Na sexta-feira e sábado, centenas de milhares de trabalhadores saíram às ruas na área metropolitana de Daca para protestarem contra as condições laborais inumanas a que estão sujeitos e a sobre-exploração da sua força de trabalho. O governo respondeu com balas de borracha e granadas de gás lacrimogéneo, argumentando que as multidões furiosas atacaram fábricas, incendiaram automóveis e bloquearam estradas ateando fogo a pneus. Os protestos dos operários bengaleses degeneraram em violência depois do presidente da associação industrial têxtil, reagindo à greve decretada e cumprida em milhares de unidades fabris, ter considerado que o principal problema do momento não era o número de mortos nem as condições laborais no Bangladesh, mas o «forte golpe para o sector» que constituíam as paralisações e manifestações em curso.
Engrenagem
O Bangladesh é o segundo produtor mundial têxtil, sector responsável por 80 por cento das exportações do país e por cerca de 15 mil milhões de euros anuais. Os arredores de Daca foram reconfigurados pela proliferação e concentração de unidades fabris que operam em espaços insalubres, em regime de subcontratação praticando salários miseráveis de 30 euros/mês, negando os mais elementares direitos laborais e gozando da complacência das autoridades, que para as cerca de 100 mil fábricas existentes na área da capital contam com pouco mais de duas dezenas de inspectores do trabalho. As multas são de tal forma baixas que o crime compensa. O proprietário do edifício que colapsou era um conhecido apoiante e mobilizador do partido do governo.
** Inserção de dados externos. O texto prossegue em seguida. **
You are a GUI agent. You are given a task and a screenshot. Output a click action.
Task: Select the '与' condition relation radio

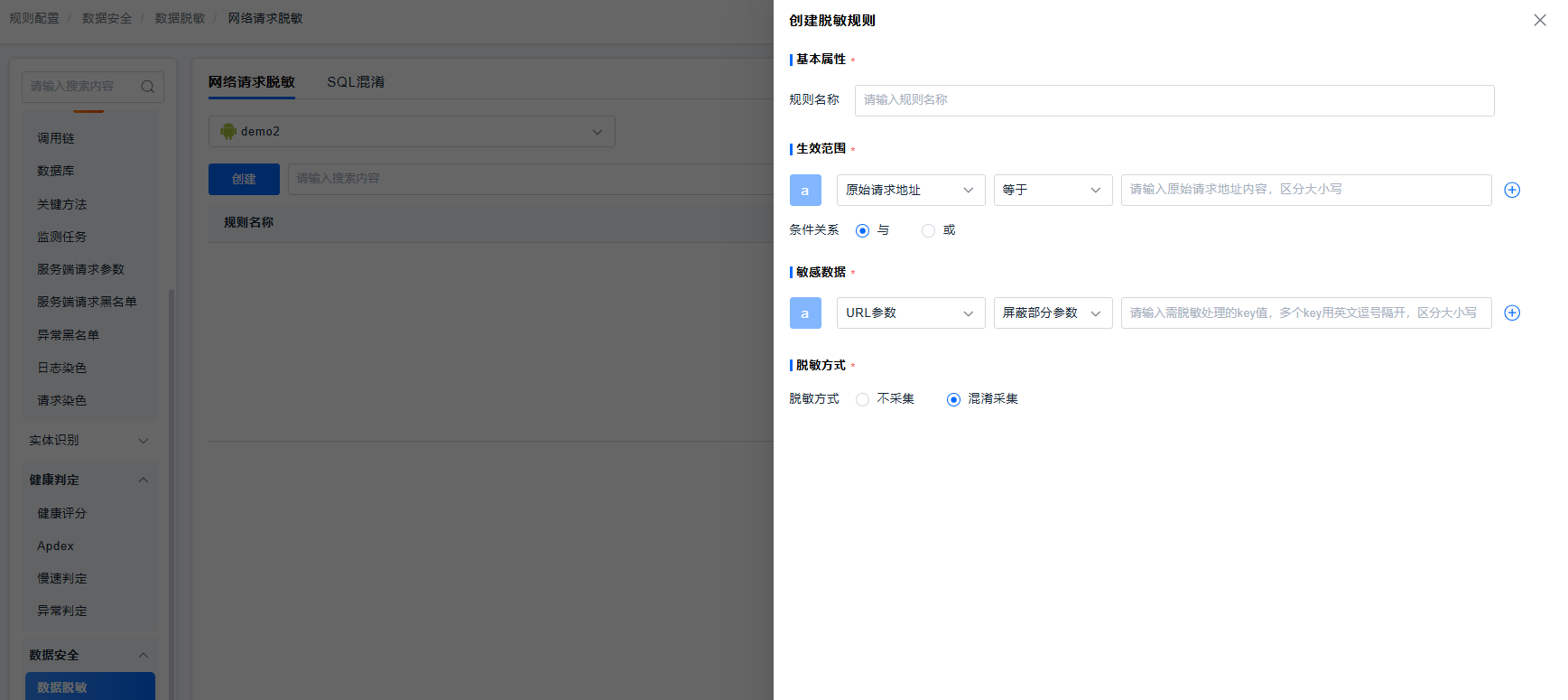point(862,230)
Quase 90 por cento dos artigos «made in Bangladesh» têm como destino a Europa, os EUA e o Canadá. Não é por isso de estranhar que a tragédia de Savar respingue grandes multinacionais retalhistas, caso da italiana Benetton, das espanholas Mango e El Corte Inglés, da canadiana Joe Fresh, das britânicas Bon Marche e Primark, ou das norte-americanas Cato, Sears e Walmart.
Estima-se que, desde 2005, derrocadas e incêndios em fábricas no Bangladesh tenham provocado a morte a 500 pessoas. Em Novembro do ano passado, 112 operários morreram carbonizados numa unidade situada na zona industrial de Ashulia. O subúrbio próximo de Daca foi, em Abril de 2012, palco de uma greve histórica por melhores salários e condições laborais. Os trabalhadores não obtiveram o reclamado aumento de 10 euros mês e o negócio prosseguiu como antes.
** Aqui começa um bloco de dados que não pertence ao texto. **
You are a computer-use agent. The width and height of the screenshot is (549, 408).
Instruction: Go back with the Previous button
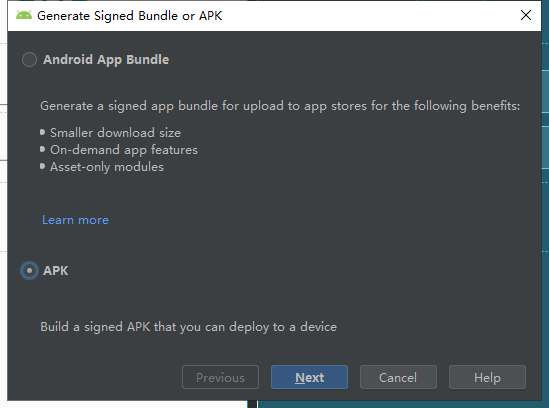[x=220, y=377]
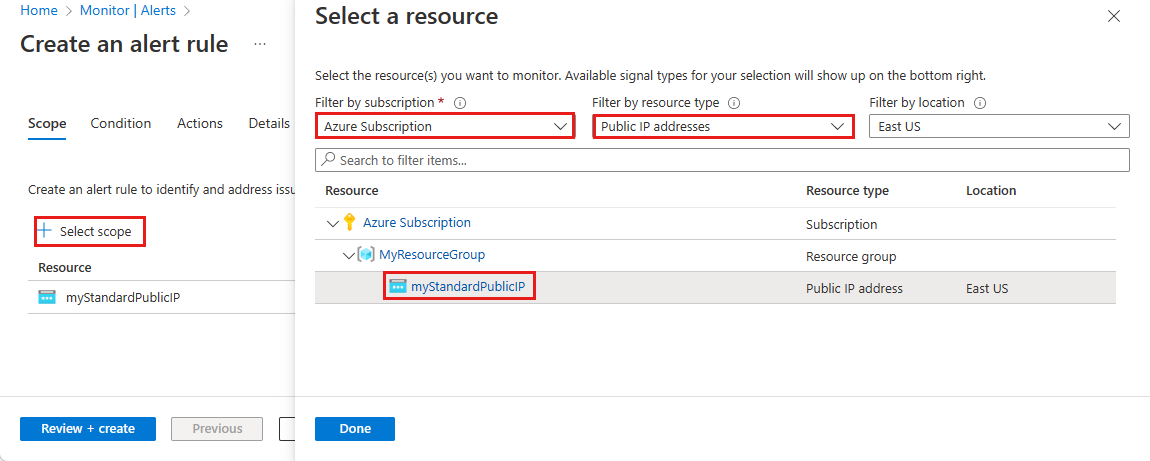Open the Filter by subscription dropdown
This screenshot has height=461, width=1150.
click(445, 127)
Dados do Banco Mundial divulgados no passado dia 21 de Abril, mostram, inclusive, que em 2012 o Bangladesh foi um dos territórios sul-asiáticos mais bafejados pela exportação de capitais por parte dos centros imperialistas, os quais, envoltos numa crise profunda, procuram nos chamados países em desenvolvimento reproduzir os fortunas acumuladas. Custe o que custar.